Evacuare è naturale e fisiologico per questo sgridare o punire il cucciolo quando sporca il pavimento produce in lui solo confusione. Spingere il muso del cucciolo nelle proprie urine o feci, picchiarlo o utilizzare un giornale arrotolato per spaventarlo non farà ottenere dei risultati positivi ma porterà il cane a diffidare dal padrone. Urlare addosso al cucciolo se non lo si coglie sul fatto non serve a nulla, quando invece lo si coglie sul fatto lo si deve interrompere con un comando tipo ” FUORI” senza urlare, ma con tono calmo e fermo: si prende il cucciolo e lo si porta fuori (sempre nello stesso posto) se fa i bisogni nel posto designato lo si premia e loda.
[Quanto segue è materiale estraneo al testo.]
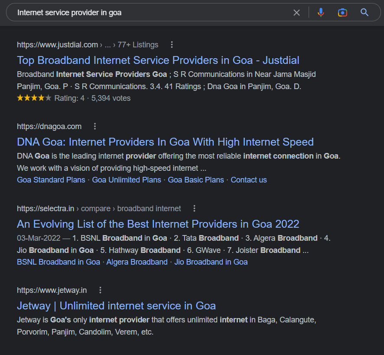The width and height of the screenshot is (384, 355).
Task: Open three-dot menu beside selectra.in result
Action: point(194,209)
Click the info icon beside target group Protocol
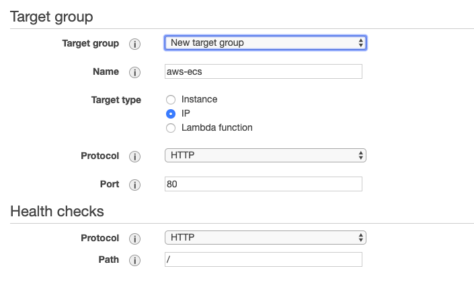Screen dimensions: 474x281 tap(135, 156)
Il cucciolo imparerà rapidamente le nostre regole se anche noi rispetteremo i “ritmi” della giornata. Se lo si porta fuori nel momento in cui si pensa ne abbia più bisogno: un giretto al risveglio, dopo i pasti ( mai lasciargli la ciotola del cibo sempre a disposizione), dopo aver giocato, dopo aver bevuto e prima di andare a dormire, comunque ogni 2/3 ore. Più il cucciolo avrà la possibilità di sporcare fuori casa più semplice sarà per lui imparare. Non serve fare lunghissime passeggiate, basta un “giretto” nel quale il cane possa odorare, evacuare e svagarsi; per i primi tempi è meglio portarlo sempre nello stesso posto così che venga stimolato da odori che già conosce, lui lo considererà il suo ” bagno”. 
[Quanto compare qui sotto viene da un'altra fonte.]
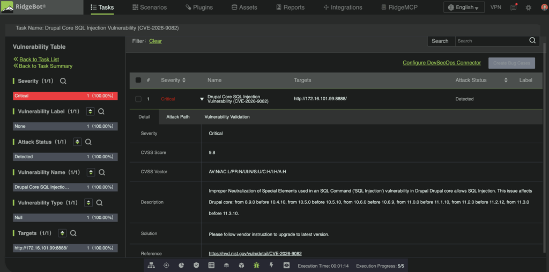Click the Configure DevSecOps Connector link

442,63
Non sempre farà i bisogni al primo tentativo, a volte ci vorra’ un po’ di piu: e’ importante restare calmi e pazienti e quando li avra’ fatti occorrerà lodarlo e premiarlo con un bocconcino prelibato ( biscottino o pezzetto di wurstel). Man mano che impara si riduce il bocconcino ma si continua a lodarlo. Mantenendo questo comportamento sempre uguale e costante, uscendo sempre alla stessa ora, con la stessa frequenza e sempre nello stesso posto imparera’ in fretta.
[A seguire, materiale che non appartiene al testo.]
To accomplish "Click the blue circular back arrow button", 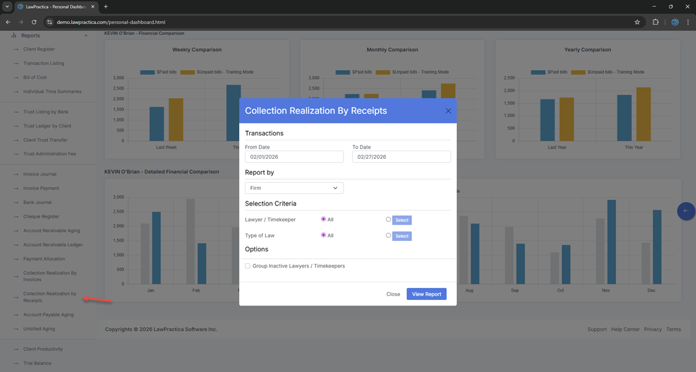I will coord(686,211).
Se il cucciolo sporca in casa bisogna pulire e lavare con disinfettante specifico: il cane ha un senso dell’olfatto molto acuto, se sente ancora l’odore delle sue feci o urina continuerà ad usare  la stessa area per lo stesso scopo. (Non usare detergenti contenenti ammoniaca perché odorano come l’ urina). Giornali e traversine stesi sul pavimento di casa comunicano al cane che in casa si può sporcare: è un comportamento che sicuramente rallenta il processo di addestramento.

Potrebbe capitare che il cucciolo torni a sporcare in casa, anche quando si pensa di averlo addestrato bene, per una serie di motivi: quando raggiunge la maturità sessuale, se avviene un cambiamento nelle routine. Una curiosità quando questo avviene bisogna ricominciare dall’inizio. Basta pochissimo tempo e ripristinerà le abitudini che già conosce.